En Colombia se habla actualmente mucho del cambio, en el sentido del quehacer político, pero menos de la capacidad de nuestra sociedad de acomodar y darle una gestión adecuada a nuevas tecnologías. Un ejemplo de primera mano que esta semana acaparó los titulares de prensa es el tema de las plataformas de movilidad como Uber, Didi o Cabify. La invención del GPS, el celular inteligente, los navegadores como Google y Waze, hicieron para muchos efectos prácticos obsoleto el conocimiento de los taxistas de las rutas de las ciudades, transformando el sector de movilidad. En Estados Unidos las aplicaciones cohabitan con los taxis, en el entendido que los dos modelos se complementan. Un viajero que llega a cualquier aeropuerto de una ciudad grande en dicho país encuentra las dos opciones, aunque Uber y Lyft son cada vez más populares. Los sitios para taxis y aplicaciones están bien demarcados.

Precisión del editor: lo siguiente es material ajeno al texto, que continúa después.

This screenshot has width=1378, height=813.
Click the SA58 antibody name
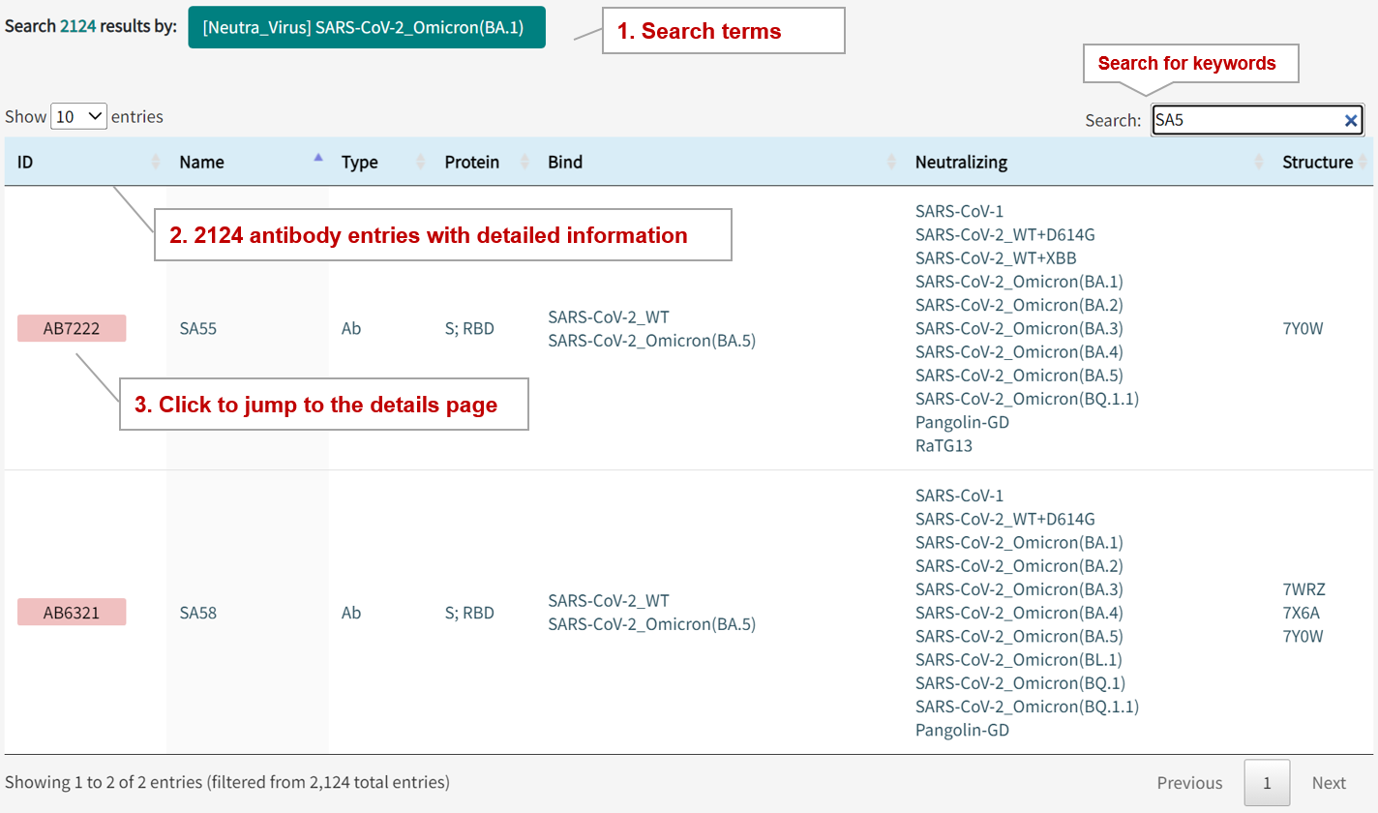198,612
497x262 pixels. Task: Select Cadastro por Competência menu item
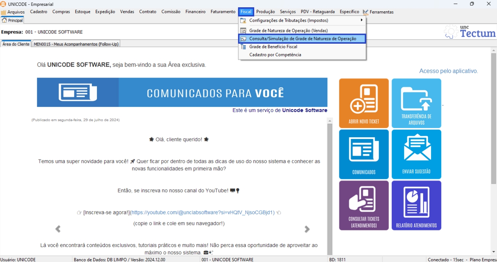coord(275,55)
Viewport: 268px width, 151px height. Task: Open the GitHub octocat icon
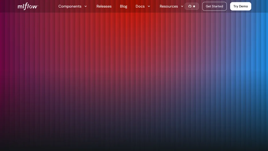(x=190, y=6)
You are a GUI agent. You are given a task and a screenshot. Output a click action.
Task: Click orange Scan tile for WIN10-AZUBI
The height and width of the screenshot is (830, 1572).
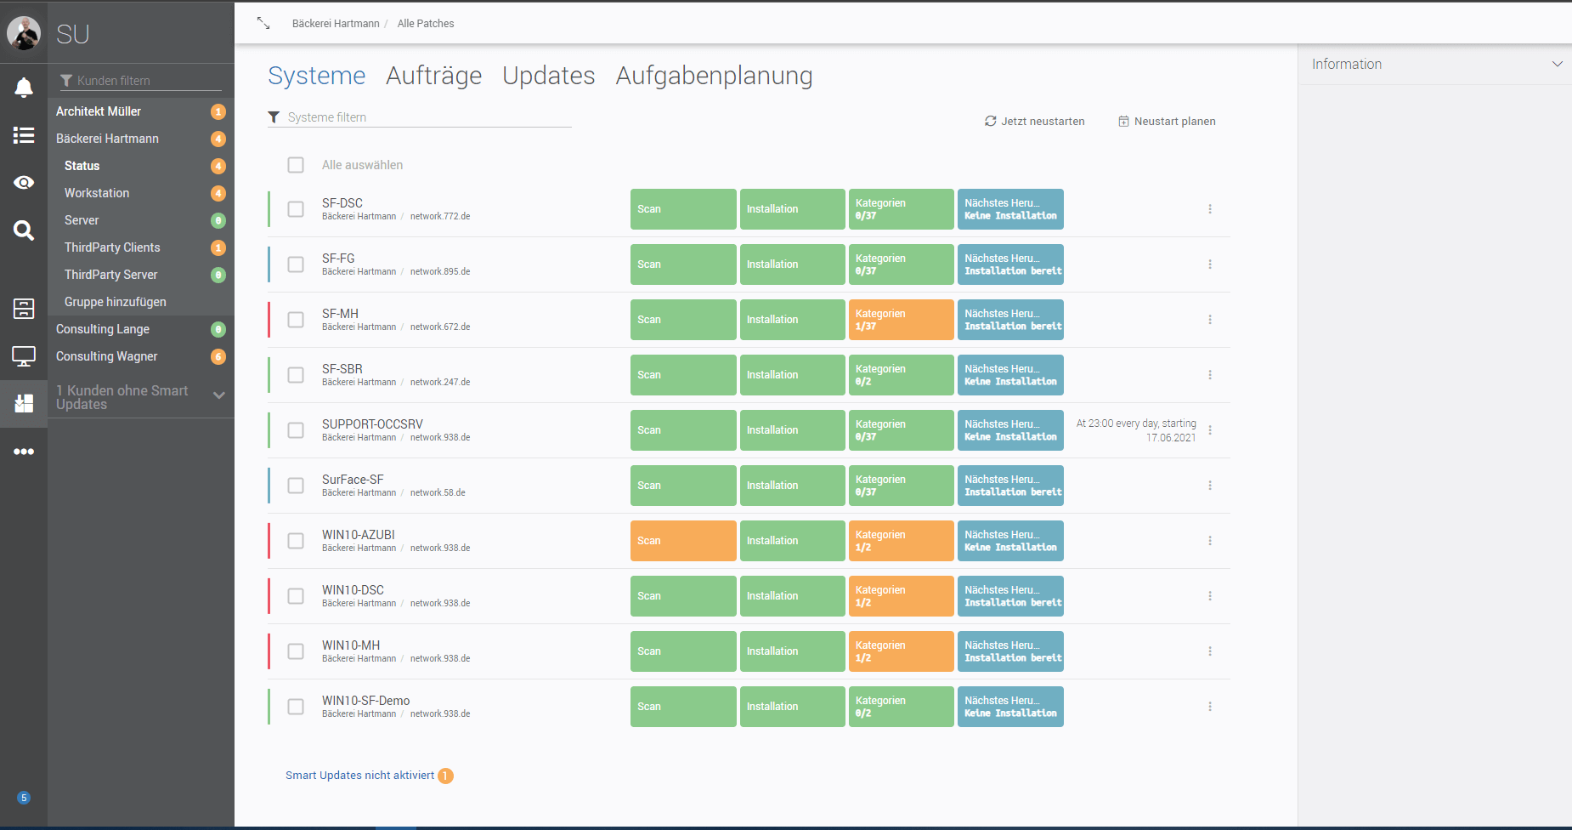(682, 541)
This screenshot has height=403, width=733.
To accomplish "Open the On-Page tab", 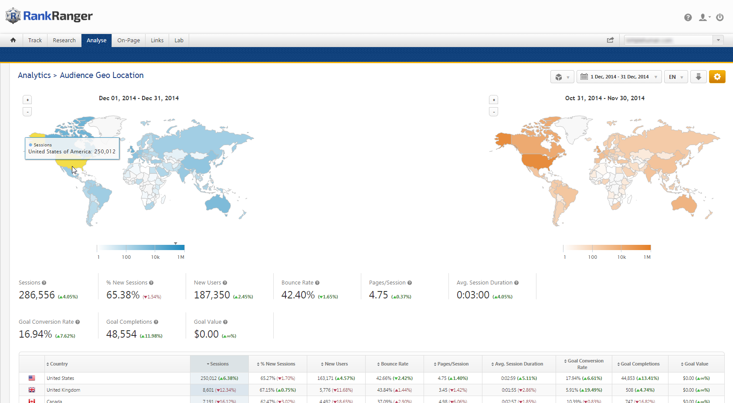I will 129,40.
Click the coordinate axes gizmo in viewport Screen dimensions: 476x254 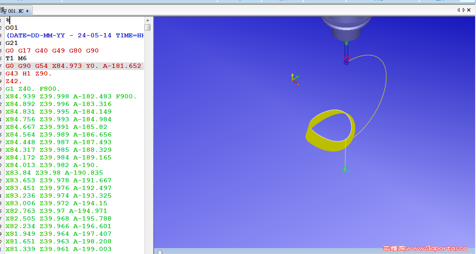click(295, 79)
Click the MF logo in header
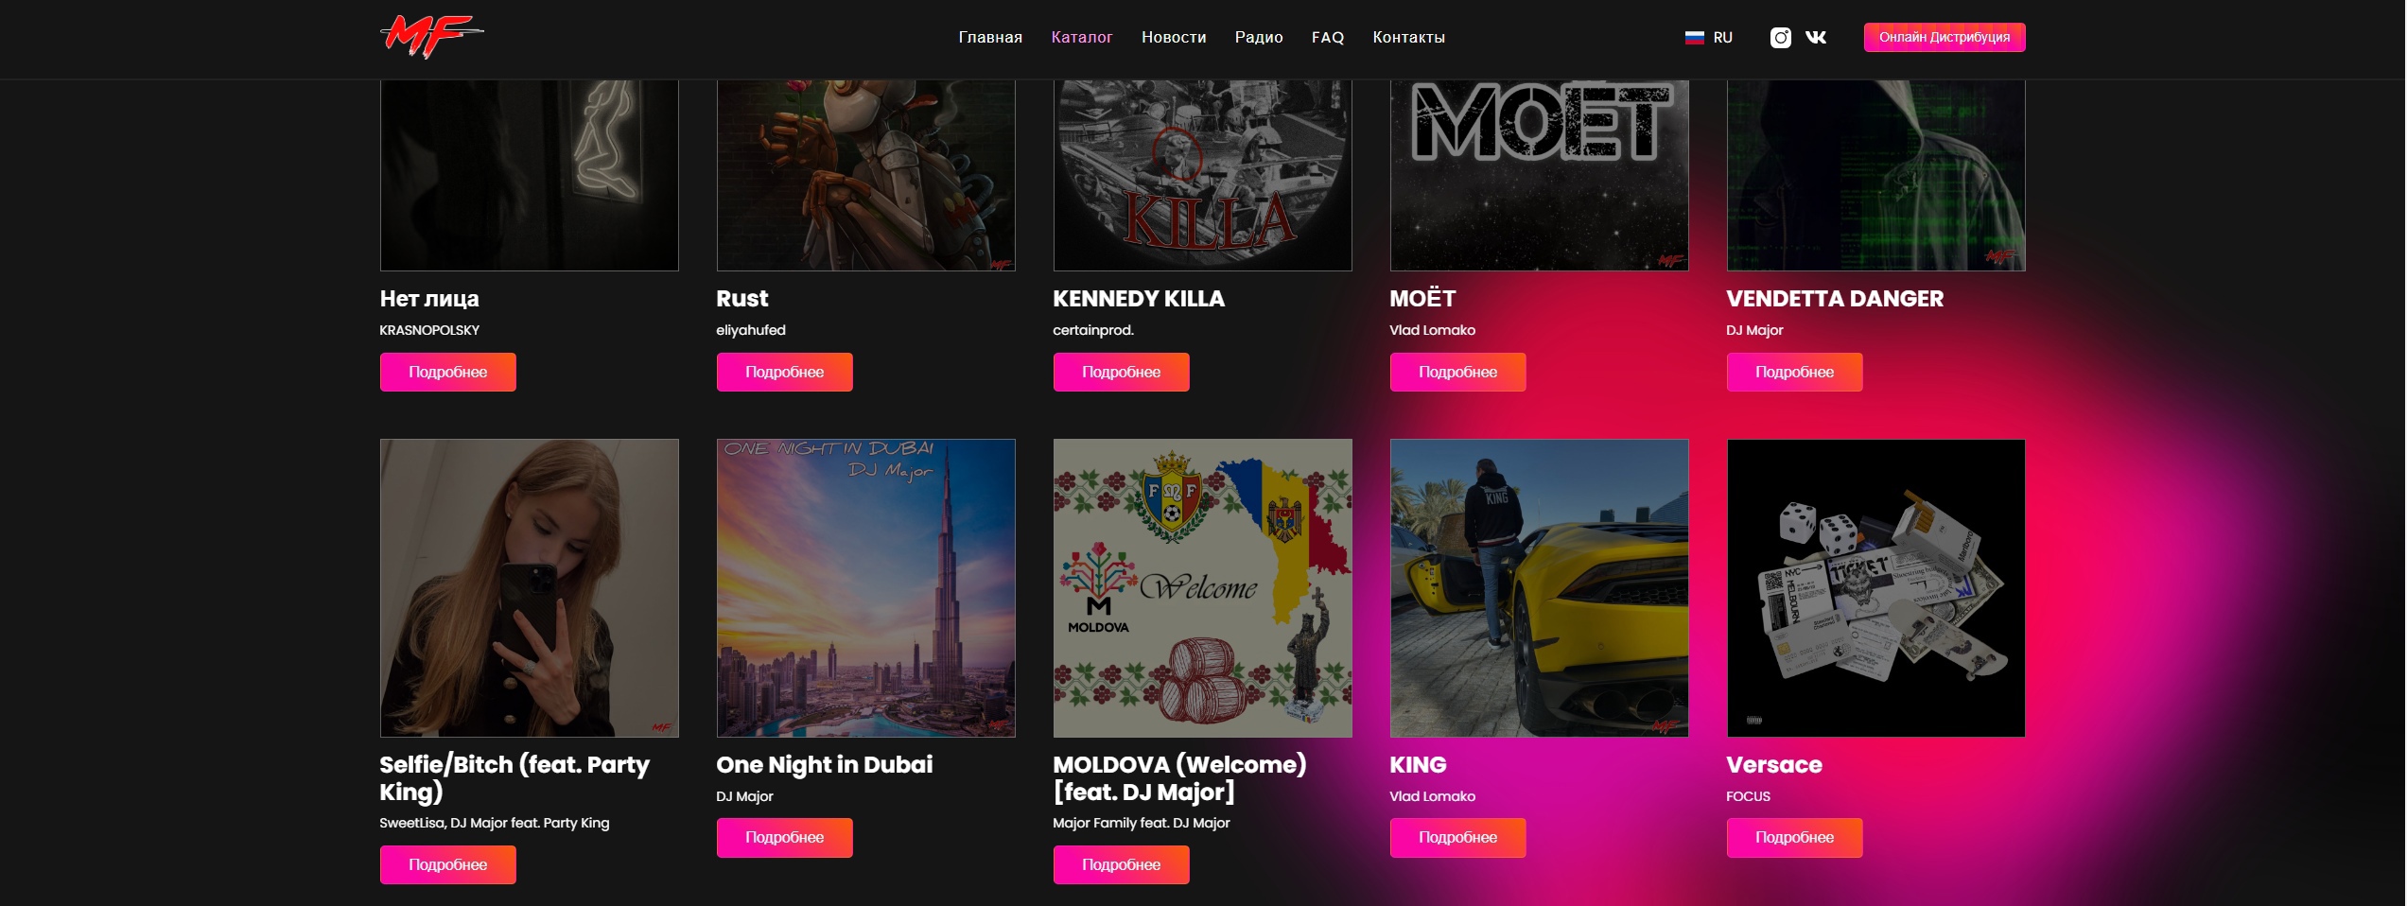2407x906 pixels. pyautogui.click(x=431, y=37)
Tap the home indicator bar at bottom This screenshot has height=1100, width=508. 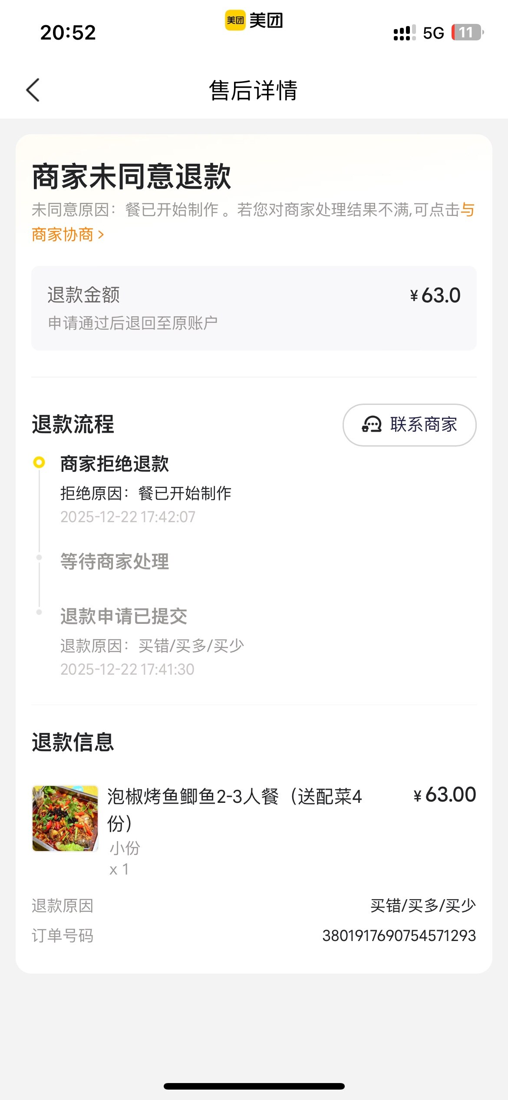click(x=254, y=1086)
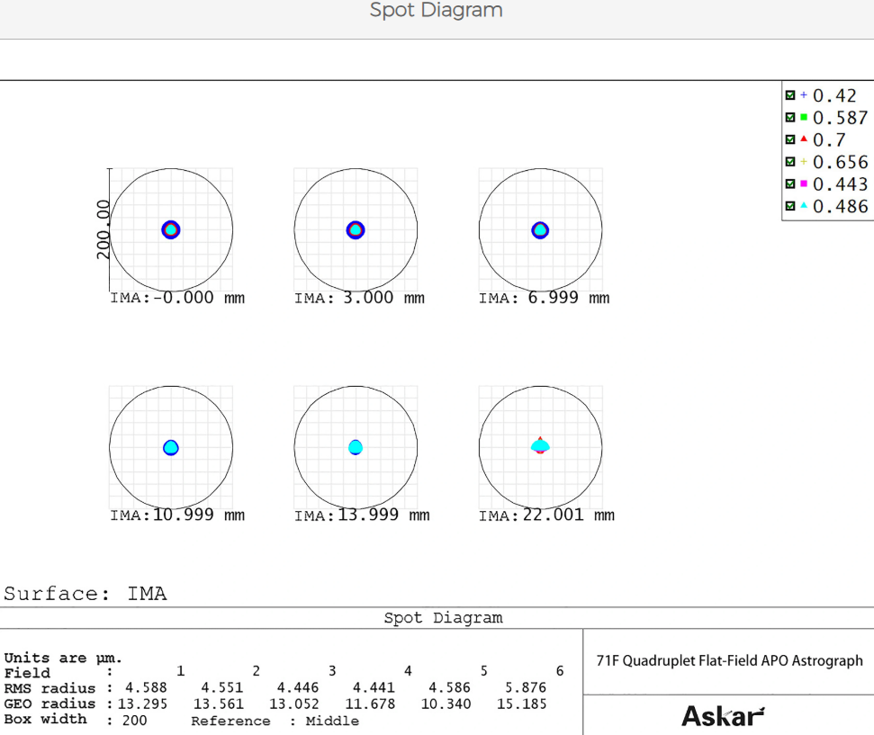The height and width of the screenshot is (735, 874).
Task: Select the spot at IMA 22.001 mm
Action: 540,445
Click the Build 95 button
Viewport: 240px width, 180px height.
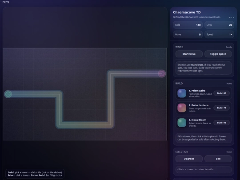(221, 123)

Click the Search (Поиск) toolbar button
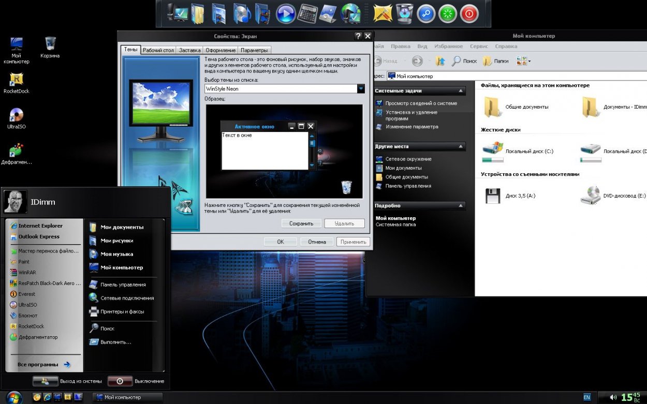[x=464, y=61]
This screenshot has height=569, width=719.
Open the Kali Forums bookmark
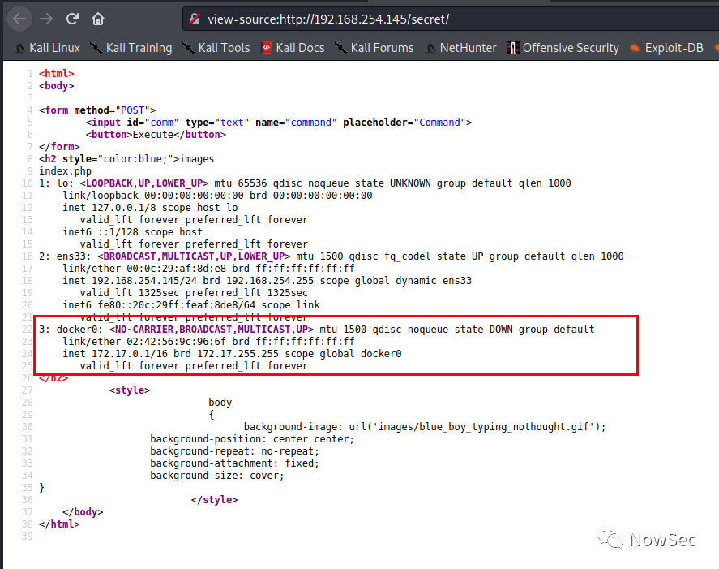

En contraste nuestro sistema político no ha podido asimilar dicho cambio. Las aplicaciones de movilidad no han sido regularizadas y el Gobierno poco ha avanzado en crear un marco normativo que estimule su adopción y le de trámite a los problemas asociados al desplazamiento del antiguo sistema. Los taxistas tienen razón justificada en reclamar, no a través de vías de hecho, pero si en derecho, dado que el Gobierno tiene que solucionar el problema de herencia de los cupos. Un sistema político debe juzgarse en su capacidad de crear las condiciones para adopción de nuevas y mejoras tecnologías mientras soluciona los problemas asociados a la obsolescencia de habilidades, competencias y sectores desplazados.
Este reto será incluso mayor en las próximas décadas en la medida que el cambio tecnológico se acelere como resultado de la inteligencia artificial. Los países que logren dar un trámite adecuado a dichas innovaciones serán en verdad los países del cambio.